Glaucoma is the leading cause of blindness among African-Americans. It is six to eight times more common in African-Americans than in Caucasians.
Glaucoma is much more common among older people. You are six times more likely to get glaucoma if you are over 60 years old.
The most common type of glaucoma, primary open angle glaucoma, is hereditary. If members of your immediate family have glaucoma, you are at a much higher risk than the rest of the population. Family history increases risk of glaucoma four to nine times.
People of Asian descent appear to be at some risk for angle closure glaucoma. Angle closure glaucoma accounts for less than 10% of all diagnosed cases of glaucoma. Otherwise there is no known increased risk in Asian populations.
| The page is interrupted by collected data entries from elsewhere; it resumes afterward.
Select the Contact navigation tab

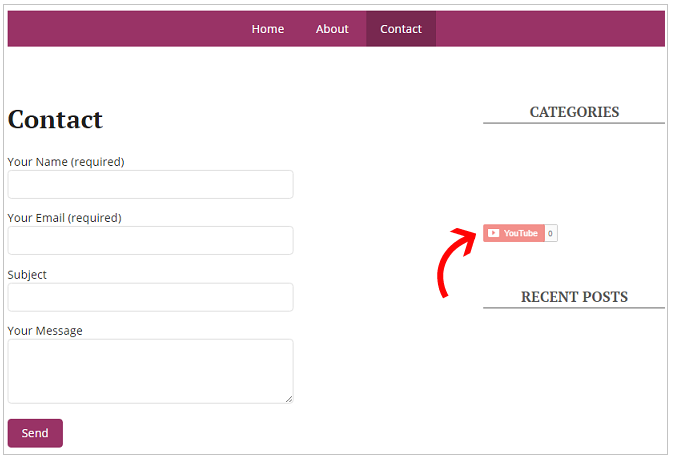click(401, 29)
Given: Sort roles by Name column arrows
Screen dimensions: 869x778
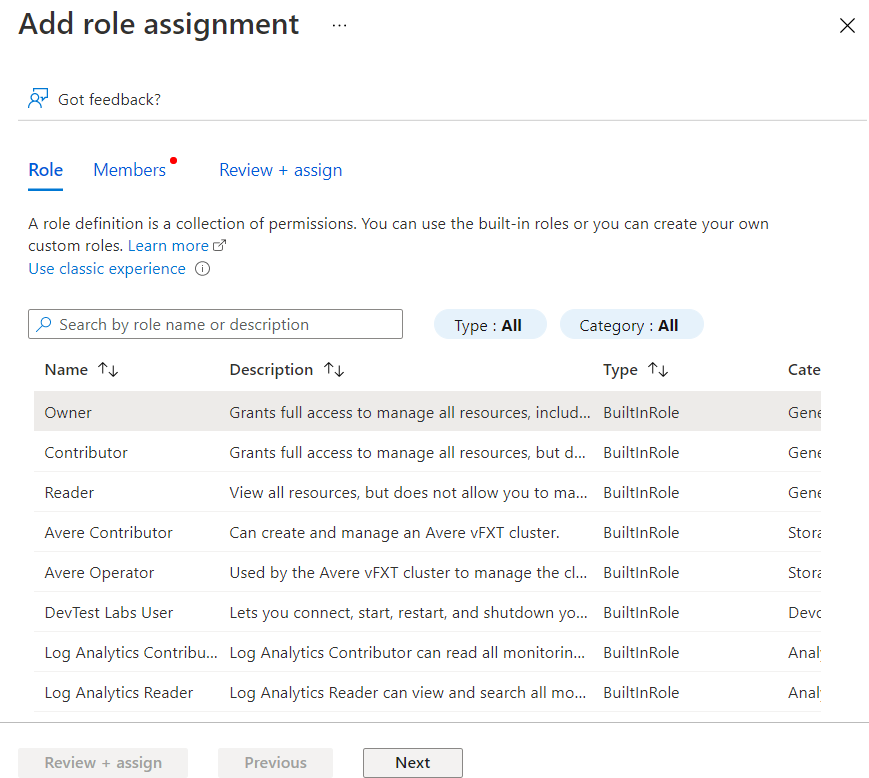Looking at the screenshot, I should 108,370.
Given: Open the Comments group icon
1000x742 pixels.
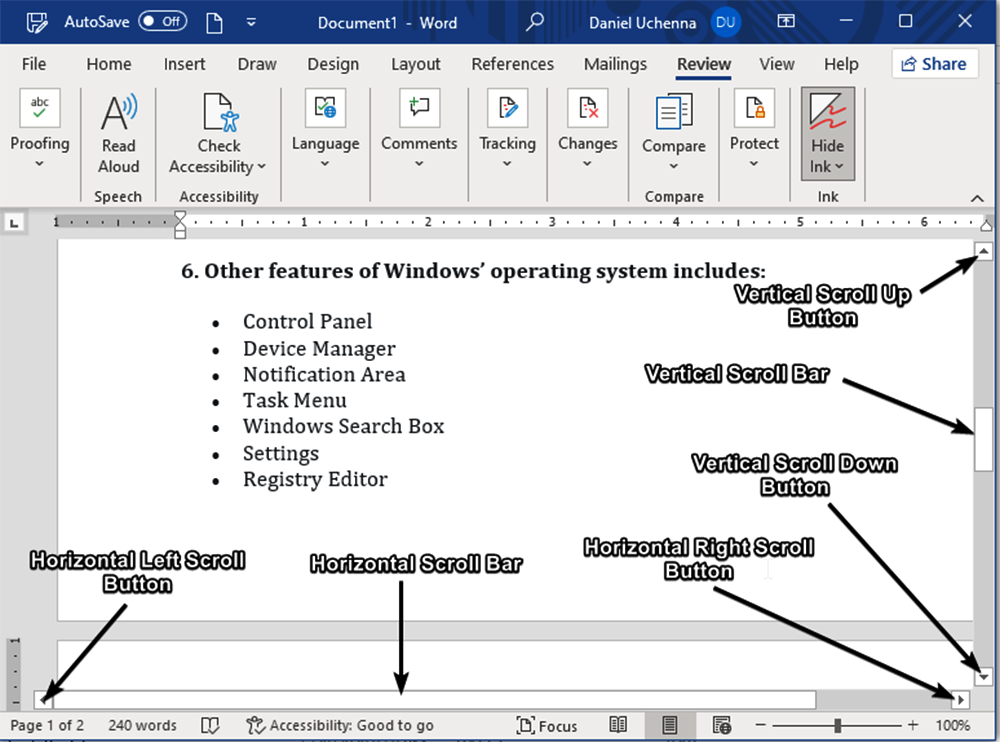Looking at the screenshot, I should click(419, 109).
Some evidence links steroid use to glaucoma. A study reported in the Journal of American Medical Association, March 5, 1997, demonstrated a 40% increase in the incidence of ocular hypertension and open angle glaucoma in adults who require approximately 14 to 35 puffs of steroid inhaler to control asthma. This is a very high dose, only required in cases of severe asthma.
Injury to the eye may cause secondary open angle glaucoma. This type of glaucoma can occur immediately after the injury or years later. Blunt injuries that “bruise” the eye (called blunt trauma) or injuries that penetrate the eye can damage the eye’s drainage system, leading to traumatic glaucoma. The most common cause is sports-related injuries such as baseball or boxing.
People with severe myopia or nearsightedness, people with diabetes or hypertension, people with a central corneal thickness less than .5 mm.
If you are experiencing any of the symptoms of glaucoma or are a member of any of the high risk groups, you should schedule a complete eye exam immediately. Below are some of the test that will help us determine if you have or are at risk for glaucoma.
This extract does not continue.